Blood investigations included assessment of the hemoglobin (11.30 gm/dl), white cell counts (11,170/mm3), and serum creatinine (1.05 mg/dl), which were normal. Specific tests included C-reactive protein (45.56 mg/l), D-dimer (2910 ng/ml), and serum fibrinogen (590 mg/dl). Blood cultures for aerobic, anaerobic, and fungal cultures were negative. He underwent a whole-body 2-Deoxy-2-[18F]fluoro-D-glucose (FDG) Positron Emission Tomography/Computed Tomography (PET/CT) scan to detect a possible focus of infection. A high-grade uptake was seen in an area of patchy consolidation, and additional moderate grade uptake was seen in large cavitary lesions in each lung [Fig. 3]. Multiple nodular opacities through the rest of the lung fields demonstrated low-grade uptake. A CT-guided biopsy at an area of high uptake (right lung; lower lobe) was performed [Fig. 4]. Histopathological study showed extensive areas of necrosis enmeshed with broad aseptate hyphae. Scattered granulomas were also seen. The picture was consistent with invasive fungal infection. Fungal cultures of the lung biopsy revealed Rhizopus species. The isolates were analyzed by MALDI TOF MS (Matrix-assisted laser desorption ionization-time of flight-mass spectroscopy) to confirm a species identification of Rhizopus microsporus. The patient underwent two intravitreal amphotericin B injections (5 mcg, a week apart) along with an intravenous amphotericin B course (3 mg/kg/day) for six weeks, with no clinical improvement (perception of light only). Subsequent ultrasound examination revealed a large multilobular intraocular mass attached to the posterior pole with a thickened membrane in the mid-vitreous [Fig. 5]. The patient opted to be treated elsewhere and was discharged.

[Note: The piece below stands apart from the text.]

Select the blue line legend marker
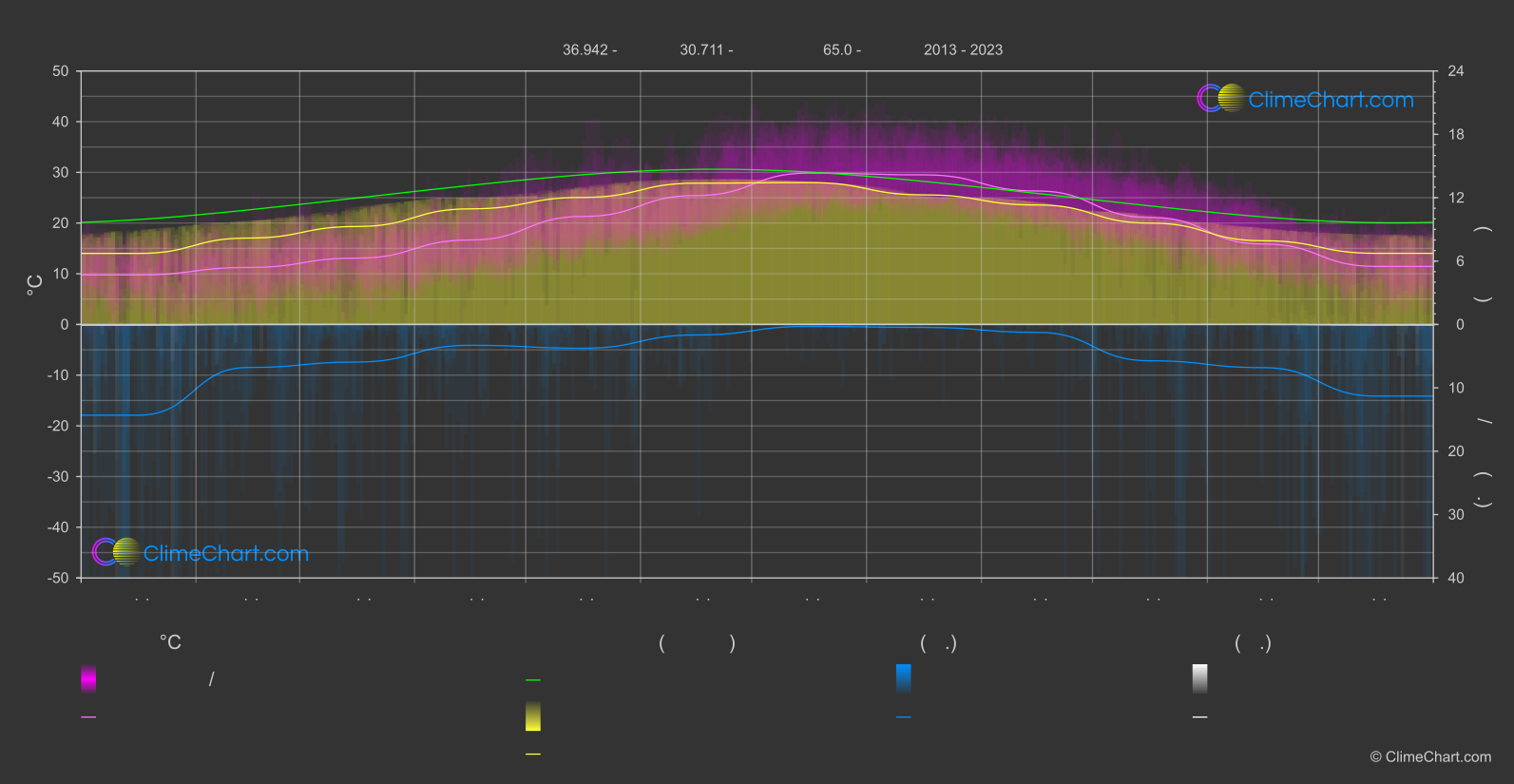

Post-COVID-19 endogenous endophthalmitis is increasingly being recognized, and identification of the systemic focus and its treatment is an integral part of treatment. Fungal endophthalmitis due to mucor species has only rarely been reported. The use of a FDG PET/CT scan allowed identification of a pulmonary focus and suggested potential sites of biopsy, thus increasing the possibility of a positive diagnosis.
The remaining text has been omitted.